Dans ce roman composé de sept parties où alternent les voix d’Inès de Katja et de Zvone (la sœur et la mère de Mario et le policier qui enquête), dans ce roman choral (forme narrative qu’affectionne le romancier -cf L’eau rouge-) l’auteur, tout en maintenant le fil rouge d’une combustion lente, privilégie les relations entre les personnages, l’impact du meurtre d’une jeune fille de 17 ans sur trois destins. Et à travers les intrications politiques et éthiques, c’est la société croate à peine sortie de la guerre, gangrenée par l’argent facile et la corruption qui est mise à nu. Un polar politique au titre mélancolique (ou ironique ?) « Mater dolorosa mère de toutes les mères, une mère qui souffre comme chacune des femmes ici » (cf l’exergue et 4ème de couverture)

La toute première partie 0, pensée intérieure qui habite Inès, ou flash-back -souvenir rapporté à l’imparfait et au présent dit de narration-, qui d’ailleurs trouvera son écho (souvenir de la mère), sert en fait de « matrice » à la problématique : liens du sang vs droit, traditions vs justice. En effet le sourire de Mario enfant, la peur de le perdre ont fait de lui l’être le plus cher le plus adorable… Pour le lecteur cette partie -prolégomène- a une fonction narrative et dramatique mêlée : il devine le coupable bien avant les faits rapportés, culpabilité qui tout au long du roman, ne sera jamais perçue comme telle par l’intéressé, tant Mario l’indifférent l’indolent l’apathique semble habiter un autre univers - entendons il est étranger aux règles qui régissent la « vie en société ».

Le passage d’une partie à l’autre (il y en aura 6 de moins en moins longues) est dicté par un fait majeur, à la fois dans l’avancée de l’enquête et dans la psychologie de la sœur de la mère, mais aussi du policier ; au final s’imposera une « fausse » connivence entre les deux femmes, voulue par le grand-père Mate. Alors que le policier -persuadé que son supérieur Tomas, féru des méthodes soviétiques fait fausse route-, sera tenté par l’homicide (un beau plan de découpe : Mario surplombant le « vide » et Zvone le poussant… tentation vite réprimée par cette conviction (tu n’as pas ça en toi)). Et c’est ici qu’éclate la différence quasi ontologique l’opposant à son père invalide. Différence générationnelle et politique -mais qui ne plaide pas pour autant en faveur du post communisme.
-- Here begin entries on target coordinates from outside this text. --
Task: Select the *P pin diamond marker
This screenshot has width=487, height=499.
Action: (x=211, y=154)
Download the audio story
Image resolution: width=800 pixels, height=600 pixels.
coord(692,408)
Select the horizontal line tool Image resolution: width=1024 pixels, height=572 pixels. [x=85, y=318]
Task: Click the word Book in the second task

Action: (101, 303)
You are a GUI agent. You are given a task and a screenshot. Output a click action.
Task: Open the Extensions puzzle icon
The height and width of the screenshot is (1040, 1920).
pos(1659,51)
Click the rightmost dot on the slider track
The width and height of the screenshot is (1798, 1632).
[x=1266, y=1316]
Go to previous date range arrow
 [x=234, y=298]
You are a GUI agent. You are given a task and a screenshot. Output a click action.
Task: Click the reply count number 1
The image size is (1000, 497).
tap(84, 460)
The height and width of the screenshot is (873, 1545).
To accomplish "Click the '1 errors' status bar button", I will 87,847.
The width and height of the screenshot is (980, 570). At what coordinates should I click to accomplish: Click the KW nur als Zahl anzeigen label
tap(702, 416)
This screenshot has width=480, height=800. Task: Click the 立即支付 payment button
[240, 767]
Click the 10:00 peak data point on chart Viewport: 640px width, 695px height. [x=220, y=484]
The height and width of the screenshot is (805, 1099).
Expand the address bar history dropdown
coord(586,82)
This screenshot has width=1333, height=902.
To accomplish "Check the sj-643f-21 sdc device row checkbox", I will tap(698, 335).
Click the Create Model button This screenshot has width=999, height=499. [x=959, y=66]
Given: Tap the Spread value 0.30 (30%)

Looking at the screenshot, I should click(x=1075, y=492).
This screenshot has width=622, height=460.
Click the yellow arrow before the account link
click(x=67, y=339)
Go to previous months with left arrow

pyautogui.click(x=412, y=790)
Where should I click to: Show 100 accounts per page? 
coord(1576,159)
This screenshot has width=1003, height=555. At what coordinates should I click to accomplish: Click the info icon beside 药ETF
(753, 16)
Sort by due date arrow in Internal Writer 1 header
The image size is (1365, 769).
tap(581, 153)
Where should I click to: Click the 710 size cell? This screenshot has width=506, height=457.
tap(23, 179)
On a l’impression que les indices (le pull survêtement découvert sur écran tv lors de la fête anniversaire chez les grands-parents et la voiture maculée) importent peu ou du moins que l’essentiel se porte sur la façon dont les événements -le meurtre- influent sur la psyché de la mère et de la sœur (du coupable). La mère dès le lendemain (chap partie 2 se débarrasse du sac) alors que la sœur ayant reconnu son frère sur une photo (qui circule sur des réseaux sociaux) appréhende une éventuelle arrestation. C’est le grand-père qui énoncera le mieux (quand la police aura arrêté un « faux coupable idéal ») les arguments en faveur du silence (avouer c’est non seulement condamner le frère mais toute la famille, d’un point de vue moral (opprobre) et social (perte d’emploi)). Ainsi dans cette lutte politique qui oppose le droit et les principes liés au sang et à l’honneur, ce sont ces derniers qui triomphent. Il est des passages à la limite du supportable (l’ex prof Males accusé à tort mais au passé tel que dans l’imaginaire de la population il est le coupable idéal ; n’avait-il pas violé une jeune fille ?) les effets collatéraux -l’interrogatoire corsé torturant de sa compagne Mirjana, les propos comminatoires, et le suicide (?)- illustrent le pouvoir d’une justice immanente quand le droit piétine ; ou la furie d’une population réclamant « justice » mais… avec l’aval du pouvoir…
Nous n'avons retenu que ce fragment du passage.